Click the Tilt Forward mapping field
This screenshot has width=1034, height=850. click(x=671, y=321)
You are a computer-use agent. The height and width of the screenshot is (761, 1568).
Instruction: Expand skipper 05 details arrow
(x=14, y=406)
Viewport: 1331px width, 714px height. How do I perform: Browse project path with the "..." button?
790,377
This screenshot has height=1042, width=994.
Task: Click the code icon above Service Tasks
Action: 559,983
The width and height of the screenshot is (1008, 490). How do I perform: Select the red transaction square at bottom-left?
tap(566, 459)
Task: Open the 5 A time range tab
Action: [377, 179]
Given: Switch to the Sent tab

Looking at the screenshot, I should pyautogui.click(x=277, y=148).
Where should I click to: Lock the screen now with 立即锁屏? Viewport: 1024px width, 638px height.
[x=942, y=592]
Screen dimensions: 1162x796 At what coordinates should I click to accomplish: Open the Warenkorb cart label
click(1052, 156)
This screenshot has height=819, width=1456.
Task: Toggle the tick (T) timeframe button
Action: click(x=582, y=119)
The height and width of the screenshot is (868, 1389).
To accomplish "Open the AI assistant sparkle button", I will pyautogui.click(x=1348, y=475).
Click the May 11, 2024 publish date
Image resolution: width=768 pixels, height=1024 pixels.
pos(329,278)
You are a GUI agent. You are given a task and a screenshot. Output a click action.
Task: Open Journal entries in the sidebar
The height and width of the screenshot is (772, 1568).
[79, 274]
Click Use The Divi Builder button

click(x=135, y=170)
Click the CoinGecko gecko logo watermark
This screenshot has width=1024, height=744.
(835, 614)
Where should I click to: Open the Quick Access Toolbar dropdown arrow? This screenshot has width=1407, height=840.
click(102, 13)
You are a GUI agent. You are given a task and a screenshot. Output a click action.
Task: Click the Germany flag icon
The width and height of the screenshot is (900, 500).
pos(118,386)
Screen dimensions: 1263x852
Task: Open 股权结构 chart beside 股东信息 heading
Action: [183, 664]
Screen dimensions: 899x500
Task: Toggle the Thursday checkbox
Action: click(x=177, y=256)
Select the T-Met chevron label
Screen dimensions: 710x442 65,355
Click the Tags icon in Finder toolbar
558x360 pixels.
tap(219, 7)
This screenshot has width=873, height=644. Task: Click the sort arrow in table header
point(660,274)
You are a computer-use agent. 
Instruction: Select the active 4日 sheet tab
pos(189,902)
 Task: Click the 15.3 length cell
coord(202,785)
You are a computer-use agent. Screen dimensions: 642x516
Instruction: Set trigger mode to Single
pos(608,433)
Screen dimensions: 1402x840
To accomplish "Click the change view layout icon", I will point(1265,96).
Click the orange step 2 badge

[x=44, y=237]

-*-

In the lines above, swap each "Instruction" for "Goal", and write out all of the lines again with nothing else changed.

[FINISHED EXERCISE]
Click the Tilt Forward mapping field
This screenshot has width=1034, height=850. click(x=671, y=321)
You are a computer-use agent. The height and width of the screenshot is (761, 1568).
Goal: Expand skipper 05 details arrow
(x=14, y=406)
Viewport: 1331px width, 714px height. How do I perform: Browse project path with the "..." button?
790,377
This screenshot has height=1042, width=994.
Task: Click the code icon above Service Tasks
Action: 559,983
The width and height of the screenshot is (1008, 490). How do I perform: Select the red transaction square at bottom-left?
tap(566, 459)
Task: Open the 5 A time range tab
Action: [377, 179]
Given: Switch to the Sent tab

Looking at the screenshot, I should pyautogui.click(x=277, y=148).
Where should I click to: Lock the screen now with 立即锁屏? Viewport: 1024px width, 638px height.
[x=942, y=592]
Screen dimensions: 1162x796 At what coordinates should I click to accomplish: Open the Warenkorb cart label
click(1052, 156)
This screenshot has height=819, width=1456.
Task: Toggle the tick (T) timeframe button
Action: click(x=582, y=119)
The height and width of the screenshot is (868, 1389).
To accomplish "Open the AI assistant sparkle button", I will pyautogui.click(x=1348, y=475).
Click the May 11, 2024 publish date
Image resolution: width=768 pixels, height=1024 pixels.
pos(329,278)
You are a GUI agent. You are given a task and a screenshot. Output a click action.
Task: Open Journal entries in the sidebar
The height and width of the screenshot is (772, 1568).
[79, 274]
Click Use The Divi Builder button

click(x=135, y=170)
Click the CoinGecko gecko logo watermark
This screenshot has width=1024, height=744.
(835, 614)
Where should I click to: Open the Quick Access Toolbar dropdown arrow? This screenshot has width=1407, height=840.
click(102, 13)
You are a GUI agent. You are given a task and a screenshot. Output a click action.
Task: Click the Germany flag icon
The width and height of the screenshot is (900, 500).
pos(118,386)
Screen dimensions: 1263x852
Task: Open 股权结构 chart beside 股东信息 heading
Action: [183, 664]
Screen dimensions: 899x500
Task: Toggle the Thursday checkbox
Action: click(x=177, y=256)
Select the T-Met chevron label
Screen dimensions: 710x442 65,355
Click the Tags icon in Finder toolbar
558x360 pixels.
tap(219, 7)
This screenshot has width=873, height=644. Task: Click the sort arrow in table header
point(660,274)
You are a computer-use agent. 
Goal: Select the active 4日 sheet tab
pos(189,902)
 Task: Click the 15.3 length cell
coord(202,785)
You are a computer-use agent. Screen dimensions: 642x516
Goal: Set trigger mode to Single
pos(608,433)
Screen dimensions: 1402x840
To accomplish "Click the change view layout icon", I will point(1265,96).
Click the orange step 2 badge

[x=44, y=237]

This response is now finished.